First, we wanted to feature humanities databases and steer away from STEM titles. (Science, Technology, Engineering, and Mathematics.) Second, we ideally wanted to cover titles that were available at the CUNY Graduate Center’s Mina Rees Library, and we wanted representation from the big three “e” vendors: EBSCO, Gale, and ProQuest. Additionally, we wanted to cover different kinds of content, including historical newspapers, scholarly journals, and historical e-books from both non-profit and for-profit companies.

After much discussion, the Beyond Citation team has decided to focus on the following databases and collections for its initial launch.

Google Books



ProQuest Historical Newspapers

19th Century U.S. Newspapers (Gale)

Early English Books Online (EEBO) with TCP (Text Creation Partnership) (ProQuest)

Gale Artemis: Primary Sources – Nineteenth Century Collections Online (NCCO) and Eighteenth Century Collections Online (ECCO).


Project Muse (Johns Hopkins University Press)

Artemis Literature Resources (Gale)

EBSCO Humanities Source

We are open to and eager for feedback from users of these titles, or from any other researchers and librarians who use databases in their research. More to come in future posts on what information we hope to gather from each title, and how that information will be displayed. You can reach us at BeyondCitation [at] gmail.com

Knowledge Workers Unite!

In May, 2012, ProQuest, the historical newspaper and scholarly journal database, introduced Udini, “an inventive new research service that provides individuals with access to premium content and cutting edge tools.” The “premium content” they advertised was pulled from select ProQuest databases which previously had only been available through research and academic libraries. According to their press release, Udini offers scholarly content to “knowledge workers without access to research libraries.”

Then in September, 2013, JSTOR, the online academic journal and e-book platform, announced JPASS, a subscription service also geared toward the unaffiliated scholar. For a small fee, you can access a set number of articles in the JSTOR archive. As the JPASS press release suggests, “It’s a great option if you are not able to get ready access through an educational institution or public library.”

Udini and JPASS, combined with increasing number of open access scholarly journal and monograph content, plus the full text titles available in Google Books, HathiTrust, and the Internet Archive, has made initial research for the unaffiliated humanities scholar easier than ever before. And if one adds the growing amount of content digitized from specialized libraries, plus access to library subscription databases, a curious mind need only to have an internet connection and a library card to begin her independent studies.

In fact, one could argue that many of the alt-ac career paths that were mentioned and discussed in class on Monday don’t require a PhD at all. Many don’t (or shouldn’t) even require a Masters degree. What many of these alt-ac jobs require are the same skills that many jobs require: clear writing and communication, research skills, organization, interpersonal skills, critical thinking skills, and intellectual curiosity and initiative.
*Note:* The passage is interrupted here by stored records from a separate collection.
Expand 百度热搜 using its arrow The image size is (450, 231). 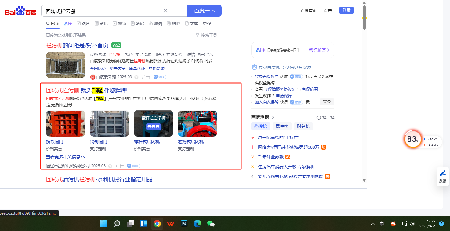pyautogui.click(x=273, y=117)
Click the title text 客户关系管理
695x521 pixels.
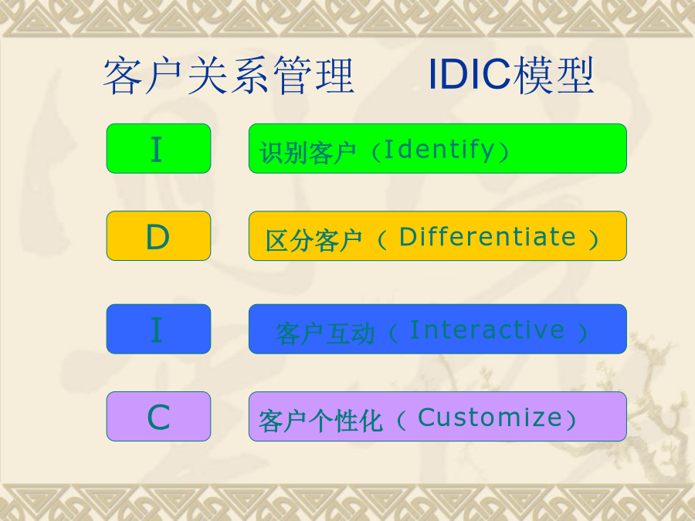point(229,76)
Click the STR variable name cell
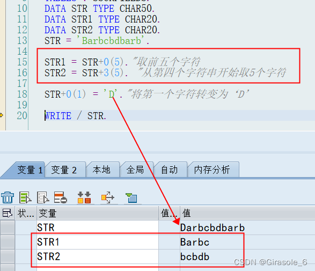The height and width of the screenshot is (271, 315). click(x=98, y=228)
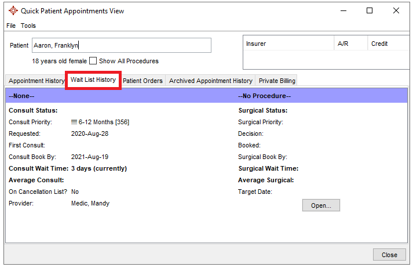413x267 pixels.
Task: Go to the Patient Orders tab
Action: tap(142, 81)
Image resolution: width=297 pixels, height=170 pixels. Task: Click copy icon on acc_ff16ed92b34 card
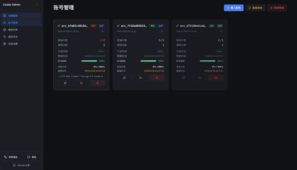[x=162, y=31]
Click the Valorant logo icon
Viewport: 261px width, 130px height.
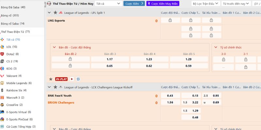click(x=2, y=76)
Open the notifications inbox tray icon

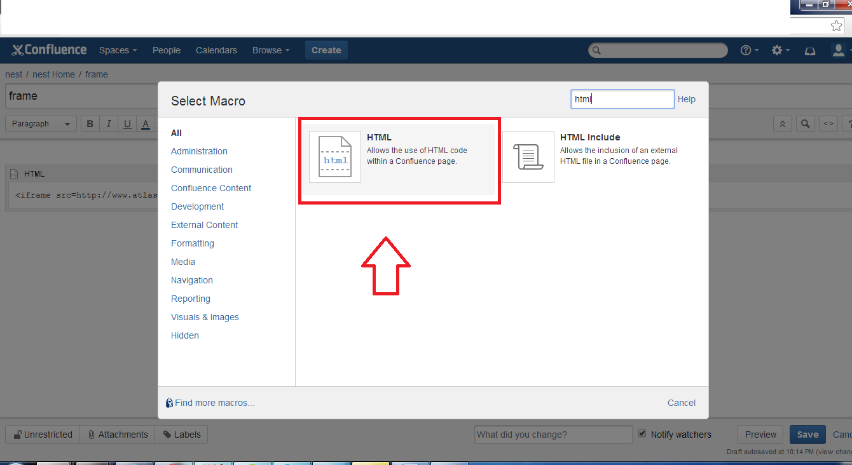[x=810, y=51]
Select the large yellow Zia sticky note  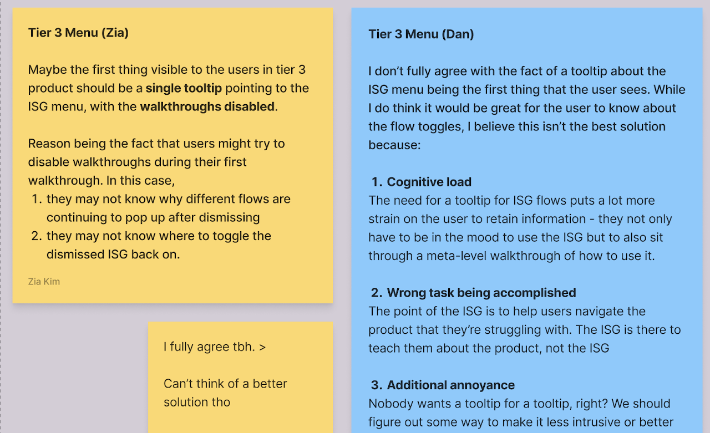pos(173,155)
Intellectual curiosity, while perhaps once only satisfied by classroom engagement and course readings, is now easily fulfilled by tools accessible to a large portion of the population. Indeed, syllabi, lectures, and like-minded scholarly communities are all now easy to find outside the academy. In fact, there are many articles and blogs written by non academic scholars and enthusiasts whose writing and research are more aligned with their academic brethren than their publishing platforms may suggest. And much of their work is increasingly intersecting and interacting with traditional academia in interesting and productive ways.

I’m not suggesting that the world of material available to unaffiliated scholars mirrors the deep archival content that can be found in a university or academic library, or that an independent researcher is necessarily the equal to a PhD. But in 2013, there is so much more available to whet one’s curiosity and engage in learning, to participate in communities, and to publish, speak, and collaborate outside of the academy than ever before. And it doesn’t take a rocket scientist, or a social scientist, or even a library scientist to do it.